Julia, New Package, Github and VSCode

I have several projects I was looking at porting to Julia. I needed to understand how to properly create a new Package and publish it to GitHub and code from Codium.

I read all I could find. I read all the tutorials I could find. It was all doable and semi-reproducable but still wasn’t what I was looking for. It was still go to GitHub website and create a repo. Create a Julia Package with Pkg or PkgTemplates. Mess with remotes, deal with histories, merges, etc. All for brand new code on both ends. It seemed there had to be something easier.

I can understand the above when dealing with existing code on one or both ends. But when starting clean, there should be a clean and simple way.

I searched this forum to find what I am about to say to see if it was already there. I did not find it so I want to share the manner in which I have found to most simply, cleanly create a new Package and GitHub Repository.
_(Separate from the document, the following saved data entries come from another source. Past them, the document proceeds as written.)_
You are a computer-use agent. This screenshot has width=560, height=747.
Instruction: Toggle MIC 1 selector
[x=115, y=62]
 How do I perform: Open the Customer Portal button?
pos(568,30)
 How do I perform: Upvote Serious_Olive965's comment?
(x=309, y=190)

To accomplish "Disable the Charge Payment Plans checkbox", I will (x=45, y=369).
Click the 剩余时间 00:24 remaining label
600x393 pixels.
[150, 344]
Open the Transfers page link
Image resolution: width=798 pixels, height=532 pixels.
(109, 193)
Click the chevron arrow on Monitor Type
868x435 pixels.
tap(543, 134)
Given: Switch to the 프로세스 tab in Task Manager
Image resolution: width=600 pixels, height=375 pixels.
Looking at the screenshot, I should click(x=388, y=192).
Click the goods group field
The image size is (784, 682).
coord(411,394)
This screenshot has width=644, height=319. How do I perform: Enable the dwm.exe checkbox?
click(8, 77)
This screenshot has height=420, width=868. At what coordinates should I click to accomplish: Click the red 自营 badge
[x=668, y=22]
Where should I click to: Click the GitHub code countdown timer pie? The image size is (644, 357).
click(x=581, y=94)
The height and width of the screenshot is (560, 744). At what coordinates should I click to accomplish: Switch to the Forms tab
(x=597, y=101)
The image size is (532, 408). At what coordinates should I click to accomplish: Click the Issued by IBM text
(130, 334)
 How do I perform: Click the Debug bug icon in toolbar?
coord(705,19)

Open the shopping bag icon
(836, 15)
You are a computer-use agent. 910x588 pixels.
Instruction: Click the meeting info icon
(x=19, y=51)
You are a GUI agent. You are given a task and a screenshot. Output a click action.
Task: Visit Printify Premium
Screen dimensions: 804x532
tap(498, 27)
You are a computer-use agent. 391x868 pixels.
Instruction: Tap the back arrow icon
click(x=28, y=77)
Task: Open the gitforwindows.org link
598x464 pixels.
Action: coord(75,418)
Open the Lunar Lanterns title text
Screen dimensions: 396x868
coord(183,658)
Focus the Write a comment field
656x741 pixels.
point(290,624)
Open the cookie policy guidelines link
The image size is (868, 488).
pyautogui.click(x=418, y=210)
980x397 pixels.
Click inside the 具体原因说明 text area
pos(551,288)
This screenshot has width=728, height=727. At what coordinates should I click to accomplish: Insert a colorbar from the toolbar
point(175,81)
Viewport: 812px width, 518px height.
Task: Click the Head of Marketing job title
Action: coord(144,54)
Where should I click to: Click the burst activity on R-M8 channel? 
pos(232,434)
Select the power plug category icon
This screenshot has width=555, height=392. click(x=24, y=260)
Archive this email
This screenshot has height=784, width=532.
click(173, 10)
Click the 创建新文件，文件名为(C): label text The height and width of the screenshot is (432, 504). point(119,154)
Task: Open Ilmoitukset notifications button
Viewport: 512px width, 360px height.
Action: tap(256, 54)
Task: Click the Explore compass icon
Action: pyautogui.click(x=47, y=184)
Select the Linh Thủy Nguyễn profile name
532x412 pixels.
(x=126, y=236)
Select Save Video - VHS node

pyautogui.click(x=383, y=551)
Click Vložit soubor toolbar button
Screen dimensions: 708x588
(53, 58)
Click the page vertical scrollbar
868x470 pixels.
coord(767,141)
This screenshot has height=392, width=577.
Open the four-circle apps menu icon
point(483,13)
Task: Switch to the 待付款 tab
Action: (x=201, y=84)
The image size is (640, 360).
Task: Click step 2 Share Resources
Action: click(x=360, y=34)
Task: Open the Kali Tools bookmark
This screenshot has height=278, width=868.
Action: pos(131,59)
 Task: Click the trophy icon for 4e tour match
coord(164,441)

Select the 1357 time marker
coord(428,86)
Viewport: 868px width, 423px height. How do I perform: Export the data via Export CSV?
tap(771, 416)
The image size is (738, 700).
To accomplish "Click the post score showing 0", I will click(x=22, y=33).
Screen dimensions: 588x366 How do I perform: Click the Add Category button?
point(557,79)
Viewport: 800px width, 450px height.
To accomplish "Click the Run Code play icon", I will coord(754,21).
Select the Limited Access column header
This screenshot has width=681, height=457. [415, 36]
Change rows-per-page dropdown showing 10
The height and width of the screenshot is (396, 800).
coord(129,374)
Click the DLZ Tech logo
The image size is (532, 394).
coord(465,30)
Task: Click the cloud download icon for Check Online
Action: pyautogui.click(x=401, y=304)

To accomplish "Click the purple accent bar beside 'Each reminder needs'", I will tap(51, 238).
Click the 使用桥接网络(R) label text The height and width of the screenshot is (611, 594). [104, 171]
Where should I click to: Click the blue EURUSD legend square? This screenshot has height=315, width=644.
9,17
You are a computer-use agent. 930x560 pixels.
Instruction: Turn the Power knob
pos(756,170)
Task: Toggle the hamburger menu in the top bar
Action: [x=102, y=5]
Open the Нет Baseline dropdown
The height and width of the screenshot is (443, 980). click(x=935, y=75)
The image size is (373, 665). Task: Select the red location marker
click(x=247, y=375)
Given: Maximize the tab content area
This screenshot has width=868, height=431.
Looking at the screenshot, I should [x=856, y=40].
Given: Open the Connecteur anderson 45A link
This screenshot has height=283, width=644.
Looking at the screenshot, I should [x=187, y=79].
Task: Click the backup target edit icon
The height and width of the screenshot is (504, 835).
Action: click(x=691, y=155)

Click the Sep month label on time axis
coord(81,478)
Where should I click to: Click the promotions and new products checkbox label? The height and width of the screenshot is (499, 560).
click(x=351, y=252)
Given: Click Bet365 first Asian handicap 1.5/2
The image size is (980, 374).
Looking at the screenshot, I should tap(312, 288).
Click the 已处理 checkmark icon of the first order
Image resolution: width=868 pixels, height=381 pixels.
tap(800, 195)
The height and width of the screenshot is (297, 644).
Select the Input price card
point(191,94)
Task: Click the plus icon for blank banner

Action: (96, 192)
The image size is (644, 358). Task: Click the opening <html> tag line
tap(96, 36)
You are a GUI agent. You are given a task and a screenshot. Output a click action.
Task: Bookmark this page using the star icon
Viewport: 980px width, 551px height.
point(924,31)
There may be similar for other repositories, but alas, I do not know.

open Terminal

name@compname: ~
$ cd .julia/dev

$ julia # open julia in terminal

Create package in Julia with PkgTemplates

julia> using PkgTemplates
julia> t = Template()
julia> t("NameOfPackage")
julia> using Pkg
julia> Pkg.upgrade_manifest()
julia> ;
shell> cd NameOfPackage
shell> rm -rf .git #This removes all .git PkgTemplates created.
shell> codium -n .
shell> Ctrl-D #exit Julia, to start fresh on other side.

	Source Control
		Publish to GitHub
			make sure to add the ".jl" to the package URL 

start coding

open Terminal that we were using

$ cd NameOfPackage
$ julia
julia> ]
(v1.9) pkg> activate .    #change environment
(NameOfPackage) pkg> hit Backspace key #in new environment
(NameOfPackage) julia>  #explore, experiment

To those who are Julia pros, this may or may not be easier than your currently established rhythms. I was looking for mine. And this is it. I just wanted to share, hoping it could make someone else’s journey a bit easier.



If you want to create a new package, this should work just fine:

$ julia
julia> using Revise
julia> ]
(v1.9) pkg> generate NameOfPackage.jl
(v1.9) pkg> activate NameOfPackage.jl
(NameOfPackage) pkg> hit Backspace key #in new environment
(NameOfPackage) julia>  using NameOfPackage

This creates a new package with the proper file structure and initializes a Project.toml

You can pass !Git() in your template to skip this stuff, but

This must generate a new .git directory, so I’m not certain why you need the previous step. Where are you running into merge conflicts? Does source control make the GitHub repo for you? If you’re making it manually, be sure not to initialize it with a README or LICENSE.

You can do `t(“NameOfPackage.jl”) here, and skip the rename also

1 Like

Most of these steps match what I’d do, but there is definitely some extra. You shouldn’t have to quit or of Julia for example - I thought PkgTemplates switches to and activates the new package, but even if not, you can use shell mode to cd, or cd("NameOfPackage.jl").

When I’m at a computer today, I’ll try to demo the way I do this…

@kevbonham Thanks for the reply.

Yes. If you remove all of the current .git folder which was created with PkgTemplates, the VS Code (Codium) will with the Publish to GitHub button, generate the repository on GitHub. Every tutorial and everything I read has multiple steps.

t = Template()

Then go to GitHub website. Create the repo and associated docs.

Then return to terminal and do all kinds of commandline git commands to link the current .git folder with the newly created GitHub repo. Then reconcile the two branches. Via whatever commands necessary.

If you simply delete the local .git folder. Then VS Code (Codium) creates the repo on GitHub and automatically sets the remote. And no reconciliation of any kind is necessary.

I find it easier to understand and simpler to do, than all the other required machinations. If, you are starting clean all the way around. New local project, new GitHub repo.

I have read and done all on this page.

11 - Developing Julia packages

If had existing code. I would do this. But in this case I don’t and all is new.